A informação foi repassada por um dos advogados de defesa do médium Alex Neder; declaração foi dada durante depoimento ao MP-GO 

Durante o depoimento concedido ao Ministério Público de Goiás, nesta quarta-feira, 26, o médium João de Deus disse que sofre de disfunção erétil por causa do câncer que teve no estômago, ao contestar parte dos relatos das supostas vítimas de assédio sexual.

De acordo com um dos advogados que fazem sua defesa, Alex Neder, ele teve que falar isso, que é da intimidade dele, para demonstrar que nem se ele quisesse ele teria possibilidade de fazer isso (os abusos). Fisiologicamente, de saúde, ele não tem condição”, afirmou o defensor.

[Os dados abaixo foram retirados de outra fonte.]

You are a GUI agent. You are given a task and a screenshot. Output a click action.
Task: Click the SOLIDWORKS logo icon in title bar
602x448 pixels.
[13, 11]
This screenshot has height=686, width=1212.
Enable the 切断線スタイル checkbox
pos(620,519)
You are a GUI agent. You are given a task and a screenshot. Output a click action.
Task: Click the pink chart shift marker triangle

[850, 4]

Ao ser indagado sobre há quanto tempo o médium teria esse problema, Neder disse que “faz uns anos”. “Seu João teve uma cirurgia no estômago por causa de um câncer e depois disso teve um problema dessa natureza, já faz alguns anos, pelo que ele disse, isso pode inviabilizar alguns relatos”, destaca o advogado ao revelar que as denúncia antes à cirurgia foram negadas pelo médium.

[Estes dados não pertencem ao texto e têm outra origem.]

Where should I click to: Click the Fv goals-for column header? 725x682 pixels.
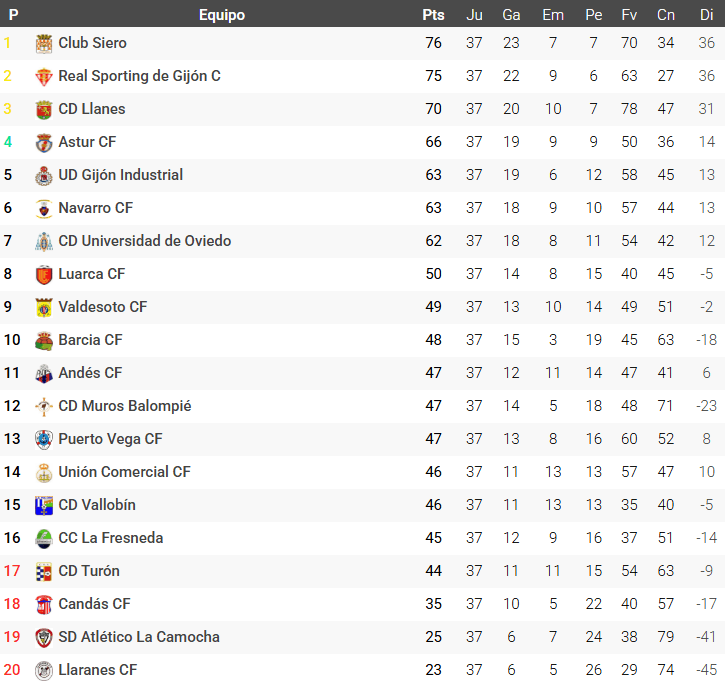pos(629,15)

Ainda para Alex Neder, João de Deus está abatido, mas não chegou a passar mal. “É natural porque nunca foi preso, está longe da família justamente nesta época, de fim de ano, de Natal. Ele tem uma filha de três anos e, outra coisa, tem raízes onde ele mora em Abadiânia, há 40 anos”, falou o advogado.

Sobre o pedido de habeas corpus, protocolado no Supremo Tribunal Federal, o advogado criminalista Antônio Carlos de Almeida, conhecido como Kakay, disse ao Jornal Opção que trabalha na contestação de três pontos principais do decreto de prisão do médium: o clamor público, a denúncia de uma possível ameaça além da movimentação de R$ 35 milhões na conta de João.

“É obvio que qualquer país que tem um Poder Judiciário independente não pode aceitar o argumento do clamor público, porque se não, bastaria ter a televisão contra uma pessoa para ela ser presa. O segundo ponto seria uma possível ameaça, que na verdade não é relatada ameaça. Outro argumento, no meu ponto de vista, foi uma indução do juiz ao erro, ao dizer que teria movimentado R$ 35 milhões como se ele quisesse fugir. Ele tirou uma quantia “x” infinitamente menor para poder fazer jus a um pagamento específico que ele tinha que fazer”, rebateu.

Até o momento, 600 contatos chegaram ao MP-GO e 260 foram identificadas como vítimas. Destas, 78 já prestaram depoimentos ao Ministério Público.